Oracle's Chief Security Officer, Mary Ann Davidson, took to her blog to demand that users stop hunting for bugs in Oracle's software, because, among other things, it violates the user license.

The blog entry got deleted quickly, but is archived here:

Now is a good time to reiterate that I'm not beating people up over this merely because of the license agreement. More like, "I do not need you to analyze the code since we already do that, it's our job to do that, we are pretty good at it, we can – unlike a third party or a tool – actually analyze the code to determine what's happening and at any rate most of these tools have a close to 100% false positive rate so please do not waste our time on reporting little green men in our code." I am not running away from our responsibilities to customers, merely trying to avoid a painful, annoying, and mutually-time wasting exercise.

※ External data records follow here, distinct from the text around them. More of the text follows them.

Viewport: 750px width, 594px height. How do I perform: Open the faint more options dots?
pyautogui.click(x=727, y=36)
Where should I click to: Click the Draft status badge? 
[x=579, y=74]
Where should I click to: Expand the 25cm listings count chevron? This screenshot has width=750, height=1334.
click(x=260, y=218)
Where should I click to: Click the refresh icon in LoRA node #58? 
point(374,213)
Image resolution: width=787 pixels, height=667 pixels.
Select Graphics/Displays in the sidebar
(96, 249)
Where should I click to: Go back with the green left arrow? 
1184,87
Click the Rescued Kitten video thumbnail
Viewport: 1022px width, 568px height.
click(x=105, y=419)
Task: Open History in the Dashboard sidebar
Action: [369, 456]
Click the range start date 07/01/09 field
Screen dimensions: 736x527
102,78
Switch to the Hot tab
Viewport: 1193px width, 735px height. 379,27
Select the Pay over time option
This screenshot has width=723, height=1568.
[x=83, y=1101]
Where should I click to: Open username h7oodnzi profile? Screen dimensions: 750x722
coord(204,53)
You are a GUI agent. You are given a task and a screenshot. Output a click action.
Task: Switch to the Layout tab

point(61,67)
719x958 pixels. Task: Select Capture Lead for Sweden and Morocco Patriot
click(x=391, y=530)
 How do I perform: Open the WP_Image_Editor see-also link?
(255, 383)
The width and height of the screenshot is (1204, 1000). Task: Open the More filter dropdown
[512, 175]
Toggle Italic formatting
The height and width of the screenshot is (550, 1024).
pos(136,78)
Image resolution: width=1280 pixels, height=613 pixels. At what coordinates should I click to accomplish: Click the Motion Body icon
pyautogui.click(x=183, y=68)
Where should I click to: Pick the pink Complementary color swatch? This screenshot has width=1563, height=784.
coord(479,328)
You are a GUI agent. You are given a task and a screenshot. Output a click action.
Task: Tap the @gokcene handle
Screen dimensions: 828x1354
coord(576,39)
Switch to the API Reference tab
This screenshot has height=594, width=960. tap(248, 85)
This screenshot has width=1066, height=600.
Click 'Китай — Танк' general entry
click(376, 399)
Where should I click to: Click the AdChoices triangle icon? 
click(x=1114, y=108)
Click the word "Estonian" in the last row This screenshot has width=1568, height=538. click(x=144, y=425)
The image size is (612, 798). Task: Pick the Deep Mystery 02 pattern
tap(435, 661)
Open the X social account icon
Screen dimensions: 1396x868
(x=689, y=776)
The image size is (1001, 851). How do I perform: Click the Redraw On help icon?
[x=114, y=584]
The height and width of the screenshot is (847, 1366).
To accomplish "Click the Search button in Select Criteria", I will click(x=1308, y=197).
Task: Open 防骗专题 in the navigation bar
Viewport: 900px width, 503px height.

Please, Oracle users, don't worry your little heads - just stop violating the license agreement.

takyon: #oraclefanfic on Twitter

And an update from Ars:

Oracle Executive Vice President and Chief Corporate Architect Edward Screven made a statement distributed by e-mail to the press on the post:

The security of our products and services has always been critically important to Oracle. Oracle has a robust program of product security assurance and works with third party researchers and customers to jointly ensure that applications built with Oracle technology are secure. We removed the post as it does not reflect our beliefs or our relationship with our customers.

Just how Oracle's chief security officer fell out of alignment with Oracle's core beliefs and managed to spread her heretic thoughts on customers was not addressed.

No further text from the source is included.